The strings are usually made from nylon. These are usually played in a standard sitting position and used in playing classical music. Classical guitars produce think and whole sounds which are very warm to the ears.

Flamenco guitars are almost similar to the classical guitars; however, these guitars produce crisper and thinner sounds than the classical ones.

 

2) Steel-top

Steel-top guitars are much similar to the classical guitar. These, however, are constructed to be more resilient. The parts of the steel-top guitar are reinforced and their bodies are significantly larger than the classical guitars. They produce a warmer tone than the classical guitar.

 

3) 12-String guitar

A normal guitar usually has 6 strings, but the 12-string guitar, as its name implies, has 12 strings. Each string is accompanied by another string with the same note but is usually tuned in a higher octave. This kind of guitar produces a semi-chorus effect which is very pleasant to the ears.

 

4) Resonator

This type of guitar is similar to the steel-top guitar, but the steel in the middle of the soundboard is used to resonate the sound from the vibration of the guitar strings. This produces a very thin and distinct sound. These guitars are usually used in playing the blues. There are also variations of the resonator guitar; the square-neck resonator guitar is played on the lap like a piano or organ. The round neck resonator guitar is played like a common guitar. Resonator guitars work very well with glass or metal slides.

 

 

5) Archtop

The archtop guitar is inspired by other instruments such as the violin and the cello.

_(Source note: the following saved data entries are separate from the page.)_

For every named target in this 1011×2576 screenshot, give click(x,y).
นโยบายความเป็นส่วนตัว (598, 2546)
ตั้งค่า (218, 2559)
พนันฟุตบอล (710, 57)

An archtop guitar usually has the f-hole design. Jazz players prefer archtop guitars.

Some archtop guitars can reach prices of about $25,000 USD.

 

6) Acoustic Bass

Acoustic bass guitars are bass guitars without electronic pick-ups. The body of the guitar is used to produce the sounds. These are usually 4-stringed guitars but there are acoustic bass guitars which have 5 or 6 strings.

 

Electric

 

Electric guitars make use of electronic pick-ups to amplify the vibrations of the guitar strings. They are usually connected to electric amplifiers. Electric guitars usually have a solid or semi-solid body type. They don’t use the body for sound resonance and thus, they usually make very little or no sound when played without an amplifier. The concept used by electric guitars is- the energy of the strings are diverted into electrical impulses are not directly into sound to be able to achieve an amplified sound.

 

Electric guitars usually have control knobs for changing the volume or the tone of the guitar. There are also pick-up selectors in electric guitars. Many electric guitars use multiple pick-ups to achieve the best guitar sounds. These pick-ups gather and produce different tones from the guitar. The tone knobs are usually used to shift from a bass-intensive sound to a treble-intensive sound or vice versa.

Some electric guitars also have whammy bars. These bars are attached to the guitar to shift notes without changing the finger positions in the fret board. Whammy bars are used to produce “crying” guitar sounds. This is a very useful tool in doing rock and roll songs or even ballads. The use of the whammy bar in less expensive guitars is not advised because it may cause the strings to go out of tune.

 

These are some of the basic types of guitars that are available out there for everyone.